Y ahí estaba ella. Su faz pálida y regordeta era dulce e inteligente, y sus ojos grises tenían un destello cálido y amable. No dudé más. Mis dedos afianzaron la gastada cubierta de piel azul del pequeño volumen que haría que ella me identificara. Esto no sería amor, pero sería algo precioso, algo quizá aún mejor que el amor: una amistad por la cual yo estaba y debía estar siempre agradecido.

Me cuadré, saludé y le extendí el libro a la mujer, a pesar de que sentía que, al hablar, me ahogaba la amargura de mi desencanto. "Soy el teniente John Blanchard, y usted debe ser Miss Maynell. Estoy muy contento de que pudiera usted acudir a nuestra cita. ¿Puedo invitarla a cenar?"

La cara de la mujer se ensanchó con una sonrisa tolerante. "No sé de que se trata todo esto, muchacho," respondió, "pero la señorita del traje verde que acaba de pasar me suplicó que pusiera esta rosa en la solapa de mi abrigo. Y me pidió que si usted me invitaba a cenar, por favor le dijera que ella lo esta esperando en el restaurante que esta cruzando la calle."

No es difícil entender y admirar la sabiduría de Miss Maynell. La verdadera naturaleza del corazón se descubre en su respuesta a lo que no es atractivo. "Dime a quién amas," escribió Houssaye, "y te diré quién eres.".

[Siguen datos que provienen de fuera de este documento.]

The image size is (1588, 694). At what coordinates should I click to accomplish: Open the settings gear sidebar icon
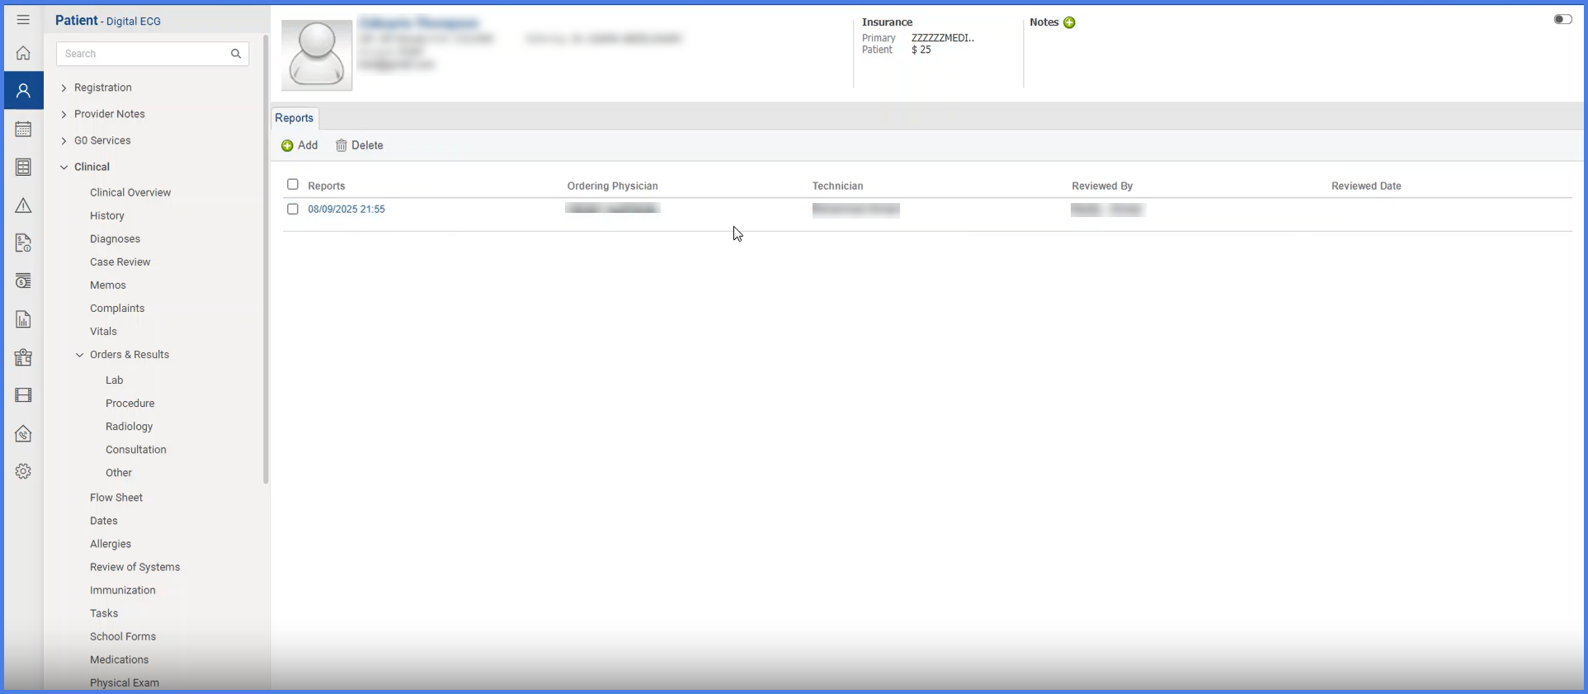pyautogui.click(x=23, y=471)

Un beso para todos, os quiero

María.


11 comentarios:

Pequeños Soles de Noe dijo...

Un relato que había leído hace un tiempo y me impactó en su momento, gracias por refrescármelo
Un beso grande
Noe

estoy_viva dijo...

Guauuuu que bonito, es la primera vez que lo he leído y me ha impactado.
En este mundo que vivimos que buscan chicas/os tipo modelos que no valoran lo mas esencial lo que siempre quedara lo que tenga en su interior el resto es efimero se madura con el tiempo perdiendo toda belleza exterior pero la interior no se agranda con el tiempo.
Con cariño
Mari

DAPHNE dijo...

Me ha encantado , no le había leído , es muy lindo , y ya creo que nos fijamos en otras cosas y no nos paramos a mirar lo que realmente importa y es el interior de cada persona .
Besitos .

Maria dijo...

Hola Noe: yo lo leí hace tiempo y me pasó lo mismo quedé impactada, gracias a tí por tu comentario.
Un beso grande.

Maria dijo...

Hola Mari: Gracias preciosa, llevas razón hoy en día no se vé otra cosa que la apariencia, que equivocación.
Un beso guapisima.

Maria dijo...

Hola Daphne, aunque me repita, tu tambien llevas razón, no vemos el interior de la persona que en realidad es lo que importa, gracias por tu comentario.
Un beso guapisima.

M. Angel dijo...

Hola María, bonito regalo, no lo había leído. Precioso

Abrazo

KUBAN dijo...

Yo también conocía la historia, pero fue bueno volver a llerla. Un abrazo.

Maria dijo...

Hola M.Angel: Muchas gracias siempre por tu comentario, me alegro que te haya gustado.
Un abrazo.

Maria dijo...

Hola Kuban: Muchas gracias por tu comentario y por volverte a ver por aquí, me alegro que te haya refrescado la memoria.
Un abrazo.

Jesus Flores dijo...

La belleza física puede que termine... Pero la belleza interior, esa, jamás se termina... Su dulzura y sinceridad perdurará por siempre.